House Hearing Sheds Light on NCB Flaws
Lawmakers at Health Subcommittee hearing hit government witnesses with hard questions.
- By David Kopf
- Sep 16, 2010
CMS’s competitive bidding program for DMEPOS did not receive as warm a reception as the agency might have hoped at yesterday’s hearing held by the health subcommittee of the House Energy and Commerce Committee. While only one witness testified on behalf of the industry, lawmakers put government witnesses on the hot seat.
“CMS seems to be hiding many flaws,” was the assessment of CMS’s refusal to provide bid data by Texas Congressman Ralph Hall (R-Texas), who’s testimony was received with applause with HME industry advocates packing the hearing room. Hall provided a list of the bid program’s shortcomings during the both the original bid of Round One as well as the recent re-bid. Hall said that CMS used “abandoned rates to set the fee schedule” in the Round One re-bid.
Despite calls from Congress, CMS has refused to provide transparent bid data. (Read more.)
Besides Hall, Representatives who were notably supportive and pointed the flaws in the bidding program included Braley ( D-IA), Castor (D-FL) Shimkus (R-IL) Burgess (R-TX) and Doyle (D-PA), according to the Accredited Medical Equipment Providers of America.
Titled “Medicare’s Competitive Bidding Program for Durable Medical Equipment: Implications for Quality, Cost and Access,” the hearing aimed to “examine the conception and implementation of the competitive bidding program, the implementation of the Round One Re-Bid, and its potential effects on patients, providers, and physicians,” according to a formal notice from the subcommittee.
The industry’s central witness was Karen Lerner, RN, MSN, ATP, CWS from Allcare Medical (Sayreville, N.J.), who told the committee members the bidding program “will not achieve its desired outcomes and will in fact reduce access to care for Medicare beneficiaries, lower the quality of that care, increase costs and kill jobs.”
“I am concerned that the HME competitive bidding program will result in beneficiaries experiencing more medical complications, increased use of emergency room care, and delays in hospital discharges (increasing hospitals’ costs),” Lerner said in her testimony. “The program will compromise beneficiaries’ ability to live independently in the most cost effective setting — their homes.”
Lerner drew on Allcare’s experience serving users of wheelchairs and respiratory services in New Jersey and Pennsylvania to provide several examples about the likely negative impact on patients that would result from the bidding program.
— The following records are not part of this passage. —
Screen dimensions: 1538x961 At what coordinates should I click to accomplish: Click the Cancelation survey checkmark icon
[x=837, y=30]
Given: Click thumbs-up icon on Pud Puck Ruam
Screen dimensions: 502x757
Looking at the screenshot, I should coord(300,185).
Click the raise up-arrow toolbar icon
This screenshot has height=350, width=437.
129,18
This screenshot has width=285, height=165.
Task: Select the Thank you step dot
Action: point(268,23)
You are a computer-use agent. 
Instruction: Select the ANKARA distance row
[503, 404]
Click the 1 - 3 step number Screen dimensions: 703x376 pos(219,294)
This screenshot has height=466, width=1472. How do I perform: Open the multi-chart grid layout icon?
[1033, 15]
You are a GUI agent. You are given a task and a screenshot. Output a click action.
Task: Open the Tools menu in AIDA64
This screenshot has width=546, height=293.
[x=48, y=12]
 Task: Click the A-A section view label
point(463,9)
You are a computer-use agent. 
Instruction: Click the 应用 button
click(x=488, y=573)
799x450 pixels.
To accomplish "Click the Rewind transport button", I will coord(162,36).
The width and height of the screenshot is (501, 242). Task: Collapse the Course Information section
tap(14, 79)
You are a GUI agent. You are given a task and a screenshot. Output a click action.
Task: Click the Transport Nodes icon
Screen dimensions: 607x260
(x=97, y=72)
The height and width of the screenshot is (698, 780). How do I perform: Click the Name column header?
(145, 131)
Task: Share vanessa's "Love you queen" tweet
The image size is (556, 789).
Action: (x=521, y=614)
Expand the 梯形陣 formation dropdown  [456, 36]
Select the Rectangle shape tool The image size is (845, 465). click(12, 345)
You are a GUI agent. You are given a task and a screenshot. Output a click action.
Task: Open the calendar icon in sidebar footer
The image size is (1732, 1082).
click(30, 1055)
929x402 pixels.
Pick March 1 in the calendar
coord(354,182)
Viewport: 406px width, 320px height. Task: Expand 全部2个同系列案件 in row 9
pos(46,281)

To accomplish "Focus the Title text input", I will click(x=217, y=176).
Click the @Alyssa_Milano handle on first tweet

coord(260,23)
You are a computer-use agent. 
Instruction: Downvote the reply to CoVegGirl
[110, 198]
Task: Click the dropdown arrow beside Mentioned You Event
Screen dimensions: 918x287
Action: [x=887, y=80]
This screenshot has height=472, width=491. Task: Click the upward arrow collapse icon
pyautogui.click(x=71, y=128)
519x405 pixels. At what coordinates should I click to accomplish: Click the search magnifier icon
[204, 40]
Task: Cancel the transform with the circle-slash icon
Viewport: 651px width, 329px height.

A member of the American Association for Homecare and the Jersey Association of Medical Equipment Services, Lerner worked with AAHomecare and JAMES in developing the testimony.
According to reports from AAHomecare, apart from Lerner, the other witnesses who testified at the hearing were either in favor of the bidding program or neutral. However, the association noted that while some of the members of Congress at the hearing favored the bidding program, many subcommittee members were “highly skeptical.”
Congressman Bruce Braley (D-Iowa) cited the recent University of Northern Iowa study that predicts a steep decline in HME providers in rural states due to Round One bidding. Several others, including Betty Sutton (D-Ohio), Michael Burgess (R-Texas), and Diana DeGette (D-Colo.) also raised concerns about the bidding program.
Meanwhile Energy and Commerce Committee Chair Henry Waxman (D-Calif.) defended the program and labeled concerns about access to care as “speculative threats.” Not surprisingly, similar lines were heard from government witnesses:
CMS director Laurence Wilson’s testimony focused on the standard CMS positions that the bid program will reduce Medicare beneficiaries’ out-of-pocket expenses and curtail fraud.
Dan Levinson, of the Office of the Inspector General, Department of Health and Human Services, made the claim that HME reimbursement rates encourage fraud, a statement that at least one member of Congress questioned.
“By that logic, fraud would have declined dramatically over the past 10 years, mirroring the sharp reductions in HME reimbursement rates,” a statement from AAHomecare read.
About the Author
David Kopf is the Editor of HME Business.